▶ [Written exercise 1]: Count the lines in the rows below that contain the string "pixels", treating uppercase and lowercase as different, and give only the number.

# Imports

In [None]:
# Machine Learning
from sklearn.cluster import DBSCAN

# Data library
import pandas as pd
import numpy as np

# Visualizing
import matplotlib.pyplot as plt

# Converting
import json

# Utility
import random
import os

# BigQuery

In [None]:
from google.cloud import bigquery
from google.oauth2 import service_account
credentials = service_account.Credentials.from_service_account_file('./dataset/safe-route-351803-701f86f6b63e.json')

project_id = 'safe-route-351803'
bqclient = bigquery.Client(credentials= credentials,project=project_id)

In [None]:
query_job = bqclient.query("""
   SELECT *
   FROM jakarta_crime_history.bps_added_table_crime
   LIMIT 20000""")

results = query_job.to_dataframe() # Wait for the job to complete.

# Constants

In [None]:
# DBScan parameters
EPSILON = 200 # meter
MIN_POINTS = 3 # minimum locations/points for core

# Unit conversion
ANGLE_TO_METER_RATIO = 0.00001 / 1.11 # source : https://www.usna.edu/Users/oceano/pguth/md_help/html/approx_equivalents.htm

# Files
dataset_file = "./dataset/crime_history.csv"
model_file = "./model/clustering.json"
statistic_file = "./model/area_statistic.json"

# Folder
geojson_folder = "./dataset/geoJSON/"

# Misc
geojson_extension = ".geojson"

# Data

In [None]:
# Open dataset
data = results

# Drop NaN value
data = data.dropna()

# Copy data before dropped
raw_data = data.copy()

# Drop unused columns
data = raw_data.drop(labels=['id', 'date', 'time', 'type', 'districts', 'subdistrict'], axis=1)

# Data preview
data.head()

# Utils

## Unit Conversion

In [None]:
def meter_to_angle(meter):
    """Convert meter to angle"""
    return meter * ANGLE_TO_METER_RATIO

def angle_to_meter(angle):
    """Convvert angle to meter"""
    return angle / ANGLE_TO_METER_RATIO

# Model

## Initialize

In [None]:
def create_model() -> DBSCAN:
    """Creating DBSCAN model"""
    dbscan = DBSCAN(eps=meter_to_angle(EPSILON), min_samples=MIN_POINTS)
    dbscan = dbscan.fit(data)
    
    return dbscan

In [None]:
model = create_model()

## "Centroids"

In [None]:
def model_centroids(model):
    """Return the "centroids" of the model"""
    # Obtaining labels
    labels = model.labels_
    unique_labels = set(labels)
    # Generate colors
    colors = [tuple(plt.cm.Spectral(each)) for each in np.linspace(0, 1, len(unique_labels))]
    # Shuffle colors
    random.shuffle(colors)
    
    # Calculate centroids
    return_data = {'centroids': []}
    for label in unique_labels:
        if label == -1:
            # Skip noise
            continue
        # Calculate centroids coordinate and range
        label_points = data[labels==label]
        centroid = np.mean(label_points, axis=0)

▶ [Written exercise 2]: Reproduce the stretch of the clustering notebook above from "return dbscan" through "unique_labels = set(labels)" word for word.

▶ [Record list]:
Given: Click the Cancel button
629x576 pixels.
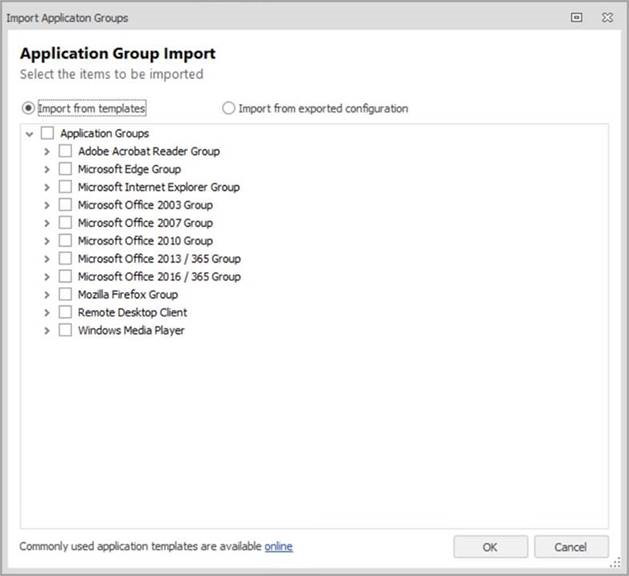Looking at the screenshot, I should point(571,547).
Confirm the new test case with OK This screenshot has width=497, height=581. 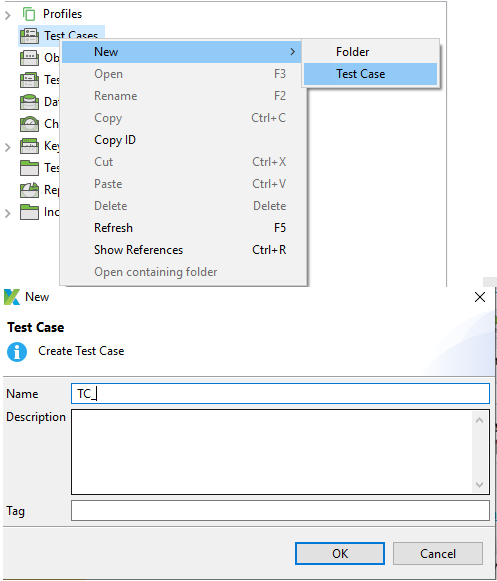tap(340, 554)
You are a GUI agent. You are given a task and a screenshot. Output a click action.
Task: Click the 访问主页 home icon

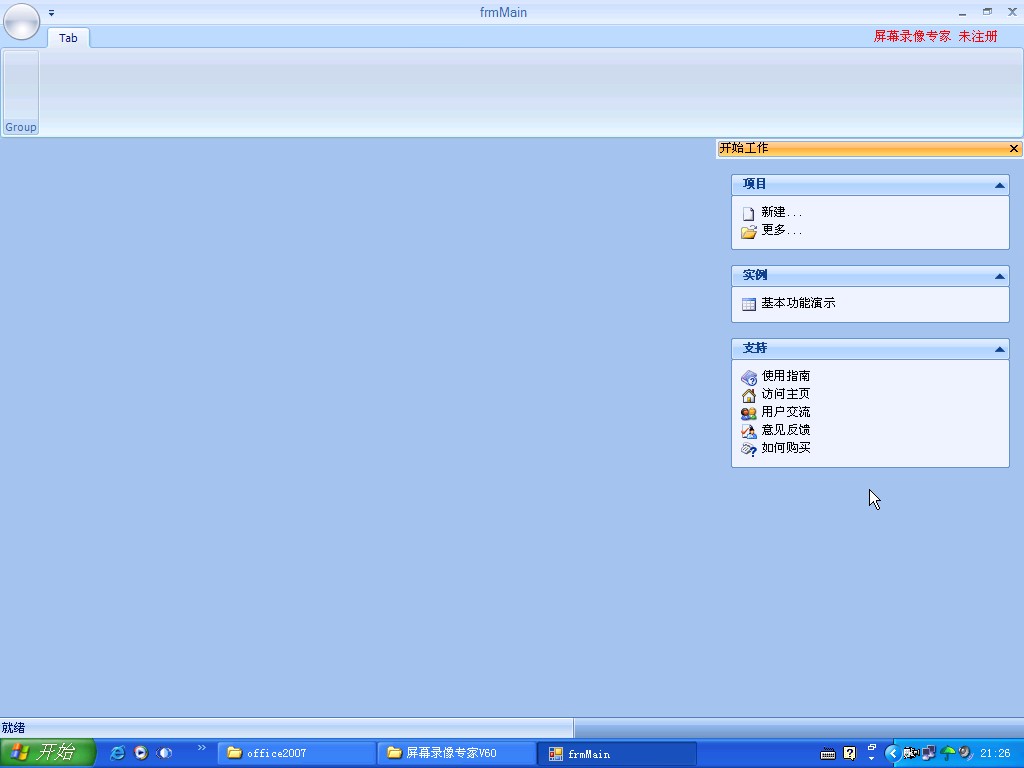(x=748, y=395)
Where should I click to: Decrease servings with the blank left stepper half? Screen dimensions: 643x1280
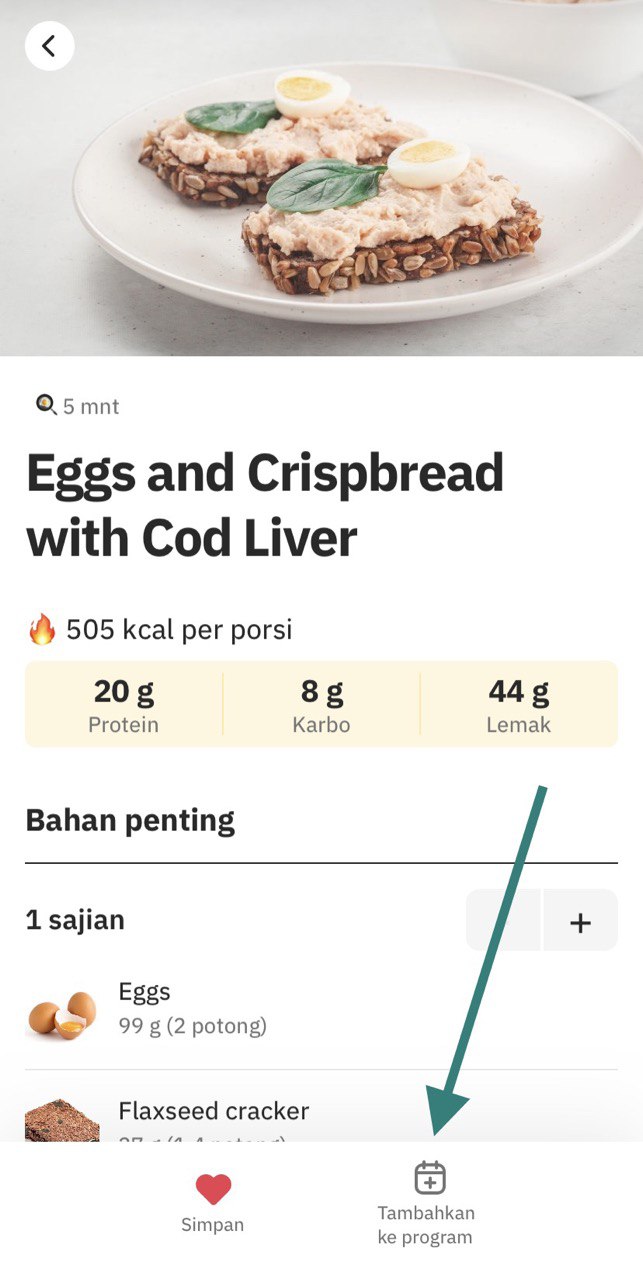[x=504, y=921]
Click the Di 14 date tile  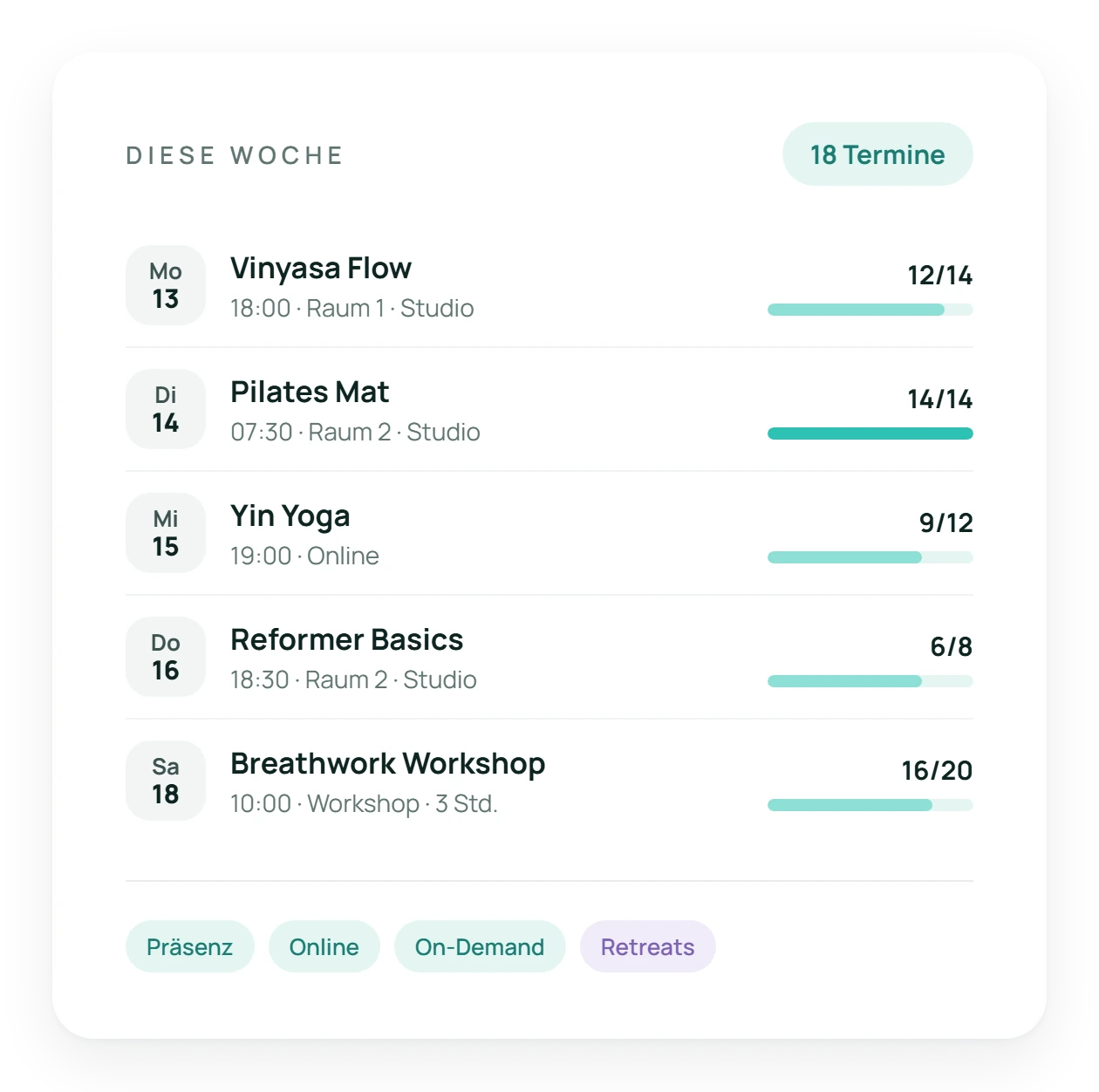coord(166,409)

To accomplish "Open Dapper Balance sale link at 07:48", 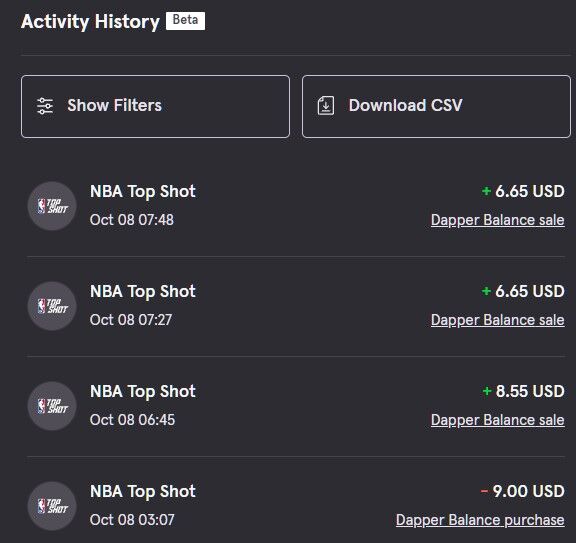I will [x=498, y=220].
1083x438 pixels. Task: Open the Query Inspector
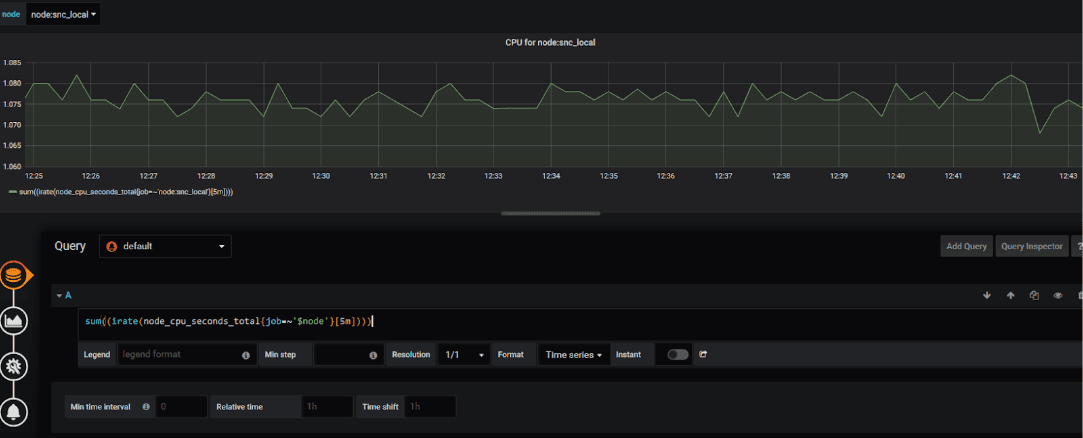pos(1031,246)
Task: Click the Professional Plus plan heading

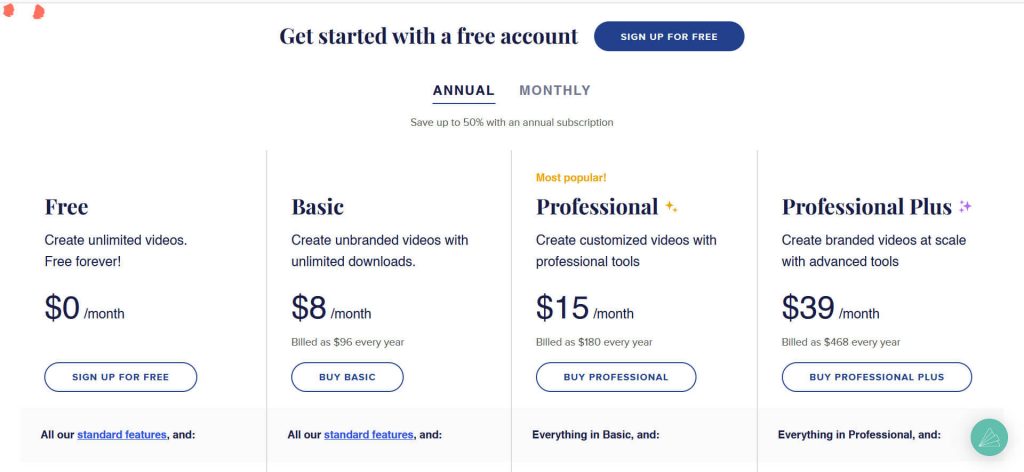Action: tap(867, 207)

▶ [Task solution 1]: 2

▶ [Task solution 2]:
return dbscan

In [None]:
model = create_model()

## "Centroids"

In [None]:
def model_centroids(model):
    """Return the "centroids" of the model"""
    # Obtaining labels
    labels = model.labels_
    unique_labels = set(labels)